Supervisor Kollin Kosmicki rolled out the proposal at Tuesday’s Board of Supervisors meeting on June 16, pitching a mix of hiring bonuses and retention pay to slow the exodus, as reported by SanBenito.com. The framework calls for hiring bonuses of up to $25,000 for new sworn patrol staff, one-time retention bonuses equal to about 10% of an employee’s current base pay for existing patrol and field personnel, and a change that would let experienced recruits count prior years of service toward longevity pay. Any final package would still need full Board approval and would have to be negotiated with the deputies' union.

Grand jury: deputies and jail staff are stretched thin

The county’s own watchdogs had already sounded the alarm. A June 3 Civil Grand Jury report described correctional officers and patrol deputies as stretched thin and urged San Benito County to look at retention incentives and operational fixes, according to BenitoLink and the court’s release. The grand jury found roughly 29 patrol deputies and about 31 correctional staff on the books, with several jail employees out on medical or administrative leave. It also recommended policy changes such as requiring two officers for inmate transports in order to cut safety risks. The court released the grand jury’s final report earlier this month.

San Juan Bautista loses its dedicated deputy

The staffing strain is already reshaping life in at least one small city. The sheriff’s office has pulled the deputy who had been dedicated to San Juan Bautista and folded the town into the broader countywide patrol rotation instead of keeping a one-off assignment there, local television coverage shows. Sheriff Eric Taylor told reporters that vacancies forced leaders to bring those deputies back into general patrol, calling the move a difficult operational decision.

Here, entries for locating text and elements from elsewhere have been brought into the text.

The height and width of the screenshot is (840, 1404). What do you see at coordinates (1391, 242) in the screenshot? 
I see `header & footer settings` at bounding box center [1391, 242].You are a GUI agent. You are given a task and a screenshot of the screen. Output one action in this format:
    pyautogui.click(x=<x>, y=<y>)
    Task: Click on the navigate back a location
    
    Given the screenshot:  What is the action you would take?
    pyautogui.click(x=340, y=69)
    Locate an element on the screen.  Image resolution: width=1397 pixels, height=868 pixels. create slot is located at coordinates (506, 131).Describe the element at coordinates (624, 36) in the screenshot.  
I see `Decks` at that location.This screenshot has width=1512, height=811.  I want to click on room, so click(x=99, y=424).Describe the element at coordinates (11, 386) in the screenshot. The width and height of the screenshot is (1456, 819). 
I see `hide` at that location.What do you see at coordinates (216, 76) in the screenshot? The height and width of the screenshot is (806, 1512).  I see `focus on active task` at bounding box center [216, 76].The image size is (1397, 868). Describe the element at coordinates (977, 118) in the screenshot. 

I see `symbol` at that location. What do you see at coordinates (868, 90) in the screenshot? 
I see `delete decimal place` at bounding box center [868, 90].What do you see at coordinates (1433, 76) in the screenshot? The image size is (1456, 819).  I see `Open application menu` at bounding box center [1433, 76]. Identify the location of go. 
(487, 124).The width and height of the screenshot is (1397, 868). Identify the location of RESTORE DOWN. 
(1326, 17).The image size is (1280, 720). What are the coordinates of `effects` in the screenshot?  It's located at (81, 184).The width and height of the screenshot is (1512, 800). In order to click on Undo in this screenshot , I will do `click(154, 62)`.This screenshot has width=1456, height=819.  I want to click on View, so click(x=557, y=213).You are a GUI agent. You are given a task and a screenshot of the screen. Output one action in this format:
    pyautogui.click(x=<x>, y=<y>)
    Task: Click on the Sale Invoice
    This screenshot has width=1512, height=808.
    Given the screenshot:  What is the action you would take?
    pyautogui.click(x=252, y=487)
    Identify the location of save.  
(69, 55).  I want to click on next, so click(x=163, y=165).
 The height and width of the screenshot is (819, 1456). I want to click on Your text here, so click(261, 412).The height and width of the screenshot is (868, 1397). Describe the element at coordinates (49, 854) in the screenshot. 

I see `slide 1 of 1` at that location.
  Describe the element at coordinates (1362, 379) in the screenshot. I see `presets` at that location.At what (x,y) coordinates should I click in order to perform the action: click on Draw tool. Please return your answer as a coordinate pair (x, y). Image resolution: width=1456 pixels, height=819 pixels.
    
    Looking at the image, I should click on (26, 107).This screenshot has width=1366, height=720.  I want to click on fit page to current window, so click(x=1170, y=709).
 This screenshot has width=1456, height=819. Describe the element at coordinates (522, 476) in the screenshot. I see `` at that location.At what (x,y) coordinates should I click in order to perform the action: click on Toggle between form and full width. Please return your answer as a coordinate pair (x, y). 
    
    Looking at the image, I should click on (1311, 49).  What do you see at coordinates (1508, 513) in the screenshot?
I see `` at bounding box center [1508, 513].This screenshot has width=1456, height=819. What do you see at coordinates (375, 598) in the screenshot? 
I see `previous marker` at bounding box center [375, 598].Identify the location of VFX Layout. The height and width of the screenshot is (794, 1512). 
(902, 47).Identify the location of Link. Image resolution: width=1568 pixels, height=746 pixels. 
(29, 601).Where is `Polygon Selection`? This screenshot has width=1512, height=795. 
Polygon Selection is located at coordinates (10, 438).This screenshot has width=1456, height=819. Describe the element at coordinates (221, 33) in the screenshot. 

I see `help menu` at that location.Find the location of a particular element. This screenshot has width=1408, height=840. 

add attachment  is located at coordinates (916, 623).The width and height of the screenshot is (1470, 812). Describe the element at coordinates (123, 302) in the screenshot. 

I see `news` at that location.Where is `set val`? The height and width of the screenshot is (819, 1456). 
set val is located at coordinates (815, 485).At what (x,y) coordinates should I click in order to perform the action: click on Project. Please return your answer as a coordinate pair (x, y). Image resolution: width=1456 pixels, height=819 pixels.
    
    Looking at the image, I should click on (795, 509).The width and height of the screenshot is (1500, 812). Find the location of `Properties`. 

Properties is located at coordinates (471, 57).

Residents in San Juan Bautista have openly questioned what the change will mean for response times and day-to-day presence in the community, according to KSBW.

Union reaction and the pay gap

The San Benito County Deputy Sheriffs Association is treating Kosmicki’s idea as a welcome but partial fix. The union has called the proposed incentives a step toward addressing the staffing crunch while pressing for more permanent pay changes. DSA President Sgt. Kaleb Simpson told SanBenito.com that deputies are being drawn away by neighboring agencies offering 30 to 40% higher compensation in exchange for only a 30 to 45-minute commute. Union leaders say short-term bonuses might help slow departures, but long-term stability will depend on how competitive base pay and benefits look compared with surrounding departments.

Budget math and what comes next

The county’s own budget sheets underscore how tight things have gotten. In the FY 2025–26 documents, the authorized Sheriff - Operations headcount drops from about 40.5 full-time equivalent positions in 2024–25 to roughly 36.5 FTE in the 2025–26 request, with corrections roles showing similar reductions, according to the San Benito County FY 2025–26 budget. The Board is set to weigh Kosmicki’s incentive plan as part of final budget actions later this month, and KSBW reports that supervisors have already lined up related discussions tied to the budget cycle. If approved, the bonuses would serve as temporary stopgaps while county officials and labor leaders work through negotiations on longer-term pay and staffing solutions.